◆ **Your goal**
Records follow. Copy every line with "pixels".

Start of Block

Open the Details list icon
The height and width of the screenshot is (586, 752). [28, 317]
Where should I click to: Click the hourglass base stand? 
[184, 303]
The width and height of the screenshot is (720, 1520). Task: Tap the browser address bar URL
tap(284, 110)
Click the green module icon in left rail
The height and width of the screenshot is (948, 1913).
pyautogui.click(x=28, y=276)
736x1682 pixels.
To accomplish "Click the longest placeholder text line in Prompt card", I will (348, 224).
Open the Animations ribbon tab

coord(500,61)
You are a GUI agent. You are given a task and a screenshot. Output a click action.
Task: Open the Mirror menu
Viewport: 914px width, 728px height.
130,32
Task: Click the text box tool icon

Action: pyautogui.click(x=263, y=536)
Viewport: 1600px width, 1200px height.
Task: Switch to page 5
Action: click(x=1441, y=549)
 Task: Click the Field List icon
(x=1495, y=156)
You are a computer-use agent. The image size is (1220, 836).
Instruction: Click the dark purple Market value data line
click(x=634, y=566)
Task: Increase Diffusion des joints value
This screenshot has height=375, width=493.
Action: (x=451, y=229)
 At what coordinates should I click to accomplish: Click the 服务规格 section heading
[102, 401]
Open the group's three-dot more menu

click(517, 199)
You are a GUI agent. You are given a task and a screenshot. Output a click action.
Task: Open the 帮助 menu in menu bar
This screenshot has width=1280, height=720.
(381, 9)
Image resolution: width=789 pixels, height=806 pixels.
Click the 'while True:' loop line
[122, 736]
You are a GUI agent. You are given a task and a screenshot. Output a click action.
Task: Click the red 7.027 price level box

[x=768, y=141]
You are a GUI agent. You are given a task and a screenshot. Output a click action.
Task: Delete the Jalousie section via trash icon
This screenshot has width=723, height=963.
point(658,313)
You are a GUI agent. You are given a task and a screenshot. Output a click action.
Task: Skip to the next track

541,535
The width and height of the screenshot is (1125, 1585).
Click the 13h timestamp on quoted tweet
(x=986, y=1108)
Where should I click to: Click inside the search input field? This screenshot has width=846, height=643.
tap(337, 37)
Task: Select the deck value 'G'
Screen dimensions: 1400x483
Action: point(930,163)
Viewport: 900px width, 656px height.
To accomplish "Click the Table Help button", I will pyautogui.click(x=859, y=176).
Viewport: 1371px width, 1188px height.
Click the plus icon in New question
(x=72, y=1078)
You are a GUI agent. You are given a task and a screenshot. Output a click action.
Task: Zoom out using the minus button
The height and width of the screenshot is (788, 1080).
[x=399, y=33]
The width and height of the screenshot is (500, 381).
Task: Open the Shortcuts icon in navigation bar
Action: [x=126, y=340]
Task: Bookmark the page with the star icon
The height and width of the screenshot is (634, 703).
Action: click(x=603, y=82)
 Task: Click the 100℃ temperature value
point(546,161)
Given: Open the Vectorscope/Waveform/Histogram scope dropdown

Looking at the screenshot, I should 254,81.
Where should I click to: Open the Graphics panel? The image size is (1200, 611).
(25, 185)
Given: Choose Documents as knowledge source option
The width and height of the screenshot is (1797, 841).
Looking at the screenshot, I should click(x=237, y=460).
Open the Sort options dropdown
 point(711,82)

End of Block

◆ **Written answer**
736x1682 pixels.
Image resolution: width=789 pixels, height=806 pixels.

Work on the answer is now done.